During testing on a live website, the agent attempted to click a search bar. However, an unexpected modal dialog (a popup) was obscuring the element. A standard script would have thrown an ElementClickIntercepted error and crashed instantly.

Sentinel did something different.

Error Detection: The backend caught the click error.

Cognitive Shift: Instead of crashing, the system triggered a "Deep Reasoning" state, switching from the fast Flash model to the smarter Pro model.

Diagnosis & Planning: The Pro model analyzed the screenshot of the error state, recognized the obscuring popup, and formulated a Recovery Strategy: "Close modal dialog."

Execution: The agent found the "X" on the popup, clicked it, and then resumed its original goal successfully.
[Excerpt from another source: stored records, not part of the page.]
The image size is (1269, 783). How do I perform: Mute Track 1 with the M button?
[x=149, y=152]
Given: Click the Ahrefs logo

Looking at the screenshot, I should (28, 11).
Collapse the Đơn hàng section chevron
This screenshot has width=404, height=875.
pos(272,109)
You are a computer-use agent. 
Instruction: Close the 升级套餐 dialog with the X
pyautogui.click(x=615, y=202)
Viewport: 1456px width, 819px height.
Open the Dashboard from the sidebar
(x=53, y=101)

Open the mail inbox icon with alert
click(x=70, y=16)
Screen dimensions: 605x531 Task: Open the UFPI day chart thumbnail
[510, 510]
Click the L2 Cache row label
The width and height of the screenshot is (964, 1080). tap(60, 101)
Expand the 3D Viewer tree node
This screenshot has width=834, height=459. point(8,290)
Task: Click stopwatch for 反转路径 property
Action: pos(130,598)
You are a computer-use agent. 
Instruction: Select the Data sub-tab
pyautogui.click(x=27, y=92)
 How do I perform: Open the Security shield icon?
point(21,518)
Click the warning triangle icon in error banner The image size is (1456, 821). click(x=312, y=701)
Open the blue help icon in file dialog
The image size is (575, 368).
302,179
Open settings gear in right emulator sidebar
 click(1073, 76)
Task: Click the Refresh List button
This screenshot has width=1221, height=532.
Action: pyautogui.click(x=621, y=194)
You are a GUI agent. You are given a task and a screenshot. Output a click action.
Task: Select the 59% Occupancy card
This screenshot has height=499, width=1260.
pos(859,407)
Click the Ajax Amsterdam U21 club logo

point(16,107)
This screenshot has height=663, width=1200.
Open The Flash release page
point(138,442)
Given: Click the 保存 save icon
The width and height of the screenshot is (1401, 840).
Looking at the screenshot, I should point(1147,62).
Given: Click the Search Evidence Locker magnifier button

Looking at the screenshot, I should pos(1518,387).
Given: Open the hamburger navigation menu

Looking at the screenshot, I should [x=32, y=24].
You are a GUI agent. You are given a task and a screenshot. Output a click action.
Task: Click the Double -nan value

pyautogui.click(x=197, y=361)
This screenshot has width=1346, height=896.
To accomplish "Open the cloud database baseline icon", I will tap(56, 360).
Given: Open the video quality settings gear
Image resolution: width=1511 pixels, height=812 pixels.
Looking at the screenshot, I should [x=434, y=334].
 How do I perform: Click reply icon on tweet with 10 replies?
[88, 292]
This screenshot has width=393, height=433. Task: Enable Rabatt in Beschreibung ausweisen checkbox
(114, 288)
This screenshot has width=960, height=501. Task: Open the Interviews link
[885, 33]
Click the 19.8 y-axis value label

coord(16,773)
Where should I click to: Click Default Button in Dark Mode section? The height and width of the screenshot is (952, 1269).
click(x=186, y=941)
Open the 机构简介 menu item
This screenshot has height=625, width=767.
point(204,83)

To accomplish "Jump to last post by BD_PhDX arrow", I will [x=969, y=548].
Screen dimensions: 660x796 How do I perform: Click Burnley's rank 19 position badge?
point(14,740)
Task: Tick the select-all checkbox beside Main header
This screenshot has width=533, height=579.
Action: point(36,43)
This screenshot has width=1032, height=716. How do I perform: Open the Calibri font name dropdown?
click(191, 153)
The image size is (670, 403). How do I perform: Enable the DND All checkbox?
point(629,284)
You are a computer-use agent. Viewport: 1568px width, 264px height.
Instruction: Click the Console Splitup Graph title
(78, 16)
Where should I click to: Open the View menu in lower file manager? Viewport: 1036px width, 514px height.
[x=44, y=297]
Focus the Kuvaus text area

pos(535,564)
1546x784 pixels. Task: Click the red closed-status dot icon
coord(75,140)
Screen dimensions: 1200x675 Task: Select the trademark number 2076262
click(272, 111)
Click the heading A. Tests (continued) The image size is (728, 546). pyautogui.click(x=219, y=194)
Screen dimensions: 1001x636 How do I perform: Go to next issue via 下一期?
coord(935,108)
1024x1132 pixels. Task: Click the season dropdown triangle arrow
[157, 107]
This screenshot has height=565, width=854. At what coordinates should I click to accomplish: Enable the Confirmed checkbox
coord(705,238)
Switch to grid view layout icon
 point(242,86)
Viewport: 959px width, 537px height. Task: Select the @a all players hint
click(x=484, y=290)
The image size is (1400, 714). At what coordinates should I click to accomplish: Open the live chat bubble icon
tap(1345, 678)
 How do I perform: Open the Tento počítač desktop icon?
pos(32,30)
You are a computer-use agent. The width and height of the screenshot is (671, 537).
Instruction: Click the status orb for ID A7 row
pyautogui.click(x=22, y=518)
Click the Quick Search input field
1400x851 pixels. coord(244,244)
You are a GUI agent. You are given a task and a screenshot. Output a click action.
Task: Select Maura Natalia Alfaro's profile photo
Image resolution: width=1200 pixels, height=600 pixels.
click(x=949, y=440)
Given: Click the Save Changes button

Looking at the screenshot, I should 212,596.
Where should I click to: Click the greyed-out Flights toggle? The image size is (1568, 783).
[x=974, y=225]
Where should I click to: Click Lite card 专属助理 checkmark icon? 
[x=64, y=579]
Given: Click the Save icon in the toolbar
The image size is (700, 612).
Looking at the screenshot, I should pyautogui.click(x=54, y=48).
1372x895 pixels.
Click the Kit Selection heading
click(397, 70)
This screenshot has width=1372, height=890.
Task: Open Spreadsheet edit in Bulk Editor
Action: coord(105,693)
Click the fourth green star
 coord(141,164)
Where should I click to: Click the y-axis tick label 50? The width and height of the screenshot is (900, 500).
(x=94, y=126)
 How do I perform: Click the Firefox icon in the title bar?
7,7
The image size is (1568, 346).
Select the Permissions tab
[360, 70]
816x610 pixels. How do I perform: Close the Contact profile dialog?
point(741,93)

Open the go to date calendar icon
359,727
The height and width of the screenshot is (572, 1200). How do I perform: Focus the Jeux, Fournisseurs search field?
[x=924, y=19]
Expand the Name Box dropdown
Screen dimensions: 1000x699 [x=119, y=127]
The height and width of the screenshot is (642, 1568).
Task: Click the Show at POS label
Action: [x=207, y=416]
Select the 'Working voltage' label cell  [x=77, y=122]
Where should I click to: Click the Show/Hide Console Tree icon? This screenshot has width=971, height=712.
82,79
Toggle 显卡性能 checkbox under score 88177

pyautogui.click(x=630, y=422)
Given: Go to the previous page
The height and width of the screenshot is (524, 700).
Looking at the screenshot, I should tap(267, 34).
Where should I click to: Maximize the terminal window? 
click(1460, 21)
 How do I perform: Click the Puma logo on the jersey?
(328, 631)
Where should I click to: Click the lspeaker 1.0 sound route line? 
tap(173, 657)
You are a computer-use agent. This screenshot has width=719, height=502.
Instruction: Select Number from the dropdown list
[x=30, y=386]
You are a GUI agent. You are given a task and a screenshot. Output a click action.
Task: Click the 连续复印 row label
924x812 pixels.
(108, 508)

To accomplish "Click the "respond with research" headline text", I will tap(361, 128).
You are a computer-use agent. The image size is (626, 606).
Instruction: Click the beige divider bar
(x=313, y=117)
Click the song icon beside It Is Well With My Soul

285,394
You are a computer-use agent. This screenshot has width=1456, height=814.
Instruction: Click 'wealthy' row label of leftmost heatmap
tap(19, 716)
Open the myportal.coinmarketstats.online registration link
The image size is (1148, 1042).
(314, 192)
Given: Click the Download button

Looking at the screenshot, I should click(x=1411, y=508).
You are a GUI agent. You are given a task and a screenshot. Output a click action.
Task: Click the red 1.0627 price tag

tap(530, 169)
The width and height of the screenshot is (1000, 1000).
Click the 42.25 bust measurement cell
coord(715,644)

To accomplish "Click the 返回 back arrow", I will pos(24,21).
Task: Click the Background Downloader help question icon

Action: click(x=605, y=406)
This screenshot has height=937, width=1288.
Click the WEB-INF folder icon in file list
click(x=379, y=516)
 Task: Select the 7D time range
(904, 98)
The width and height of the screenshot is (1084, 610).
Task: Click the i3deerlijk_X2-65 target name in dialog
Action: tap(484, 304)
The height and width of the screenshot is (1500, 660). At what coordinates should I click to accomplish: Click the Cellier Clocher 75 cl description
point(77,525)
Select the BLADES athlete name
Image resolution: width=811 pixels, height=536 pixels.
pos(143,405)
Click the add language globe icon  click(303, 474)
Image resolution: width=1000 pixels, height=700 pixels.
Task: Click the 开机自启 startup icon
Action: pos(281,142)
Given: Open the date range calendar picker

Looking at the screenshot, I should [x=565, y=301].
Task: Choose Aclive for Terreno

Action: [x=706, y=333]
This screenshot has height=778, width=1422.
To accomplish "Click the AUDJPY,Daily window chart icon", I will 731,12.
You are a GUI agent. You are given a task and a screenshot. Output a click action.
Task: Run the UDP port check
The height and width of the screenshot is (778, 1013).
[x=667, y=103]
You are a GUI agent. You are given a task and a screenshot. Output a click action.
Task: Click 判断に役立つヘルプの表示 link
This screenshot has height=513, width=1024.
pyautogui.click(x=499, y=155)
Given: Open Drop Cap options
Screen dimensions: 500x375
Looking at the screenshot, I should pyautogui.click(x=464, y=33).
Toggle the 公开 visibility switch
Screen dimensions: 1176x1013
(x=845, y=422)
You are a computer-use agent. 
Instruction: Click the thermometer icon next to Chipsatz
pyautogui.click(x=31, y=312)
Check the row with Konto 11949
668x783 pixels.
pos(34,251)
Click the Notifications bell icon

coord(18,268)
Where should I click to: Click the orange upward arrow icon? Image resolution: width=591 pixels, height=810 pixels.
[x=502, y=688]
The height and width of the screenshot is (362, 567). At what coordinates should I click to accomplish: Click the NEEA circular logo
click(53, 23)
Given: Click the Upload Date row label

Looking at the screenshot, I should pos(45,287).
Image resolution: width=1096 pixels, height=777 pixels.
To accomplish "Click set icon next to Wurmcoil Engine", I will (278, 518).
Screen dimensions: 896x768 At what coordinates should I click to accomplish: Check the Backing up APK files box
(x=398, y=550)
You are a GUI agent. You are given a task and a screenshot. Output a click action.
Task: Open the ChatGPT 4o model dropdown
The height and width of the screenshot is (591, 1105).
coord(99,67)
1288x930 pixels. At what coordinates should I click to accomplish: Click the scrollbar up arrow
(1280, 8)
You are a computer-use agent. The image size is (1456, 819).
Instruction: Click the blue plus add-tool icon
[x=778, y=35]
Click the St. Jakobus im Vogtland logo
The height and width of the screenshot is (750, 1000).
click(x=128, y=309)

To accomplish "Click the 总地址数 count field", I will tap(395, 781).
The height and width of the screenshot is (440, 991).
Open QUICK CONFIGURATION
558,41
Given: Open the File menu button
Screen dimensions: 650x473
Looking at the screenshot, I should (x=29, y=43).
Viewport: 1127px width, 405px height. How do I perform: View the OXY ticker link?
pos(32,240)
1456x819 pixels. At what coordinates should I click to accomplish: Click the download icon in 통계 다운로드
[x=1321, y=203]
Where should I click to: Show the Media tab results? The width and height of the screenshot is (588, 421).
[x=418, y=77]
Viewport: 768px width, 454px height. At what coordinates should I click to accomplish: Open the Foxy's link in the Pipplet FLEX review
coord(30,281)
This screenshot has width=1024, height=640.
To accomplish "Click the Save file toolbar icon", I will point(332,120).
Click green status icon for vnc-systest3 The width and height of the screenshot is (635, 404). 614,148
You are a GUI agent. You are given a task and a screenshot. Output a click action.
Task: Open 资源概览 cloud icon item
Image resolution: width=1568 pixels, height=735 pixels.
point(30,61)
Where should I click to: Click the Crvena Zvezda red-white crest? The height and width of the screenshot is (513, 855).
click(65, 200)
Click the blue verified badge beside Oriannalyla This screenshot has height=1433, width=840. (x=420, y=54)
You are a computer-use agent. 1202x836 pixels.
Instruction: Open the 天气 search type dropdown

A snapshot of the system logs showing the self-healing loop in action:

[ERROR] Action failed: ElementClickIntercepted [SYSTEM] Cooling down... engaging Deep Reasoning... [THINKING] Error detected. Analyzing recovery options... [ACTION] Recovery Strategy formulated: Close modal dialog. [SUCCESS] Recovery successful. Resuming main task.

Conclusion Building Sentinel taught me that the future of automation isn't about writing perfect scripts for perfect worlds. It's about building resilient systems that can handle imperfection. By combining traditional web drivers with multimodal AI, we can create agents that don't just follow orders—they adapt to the environment.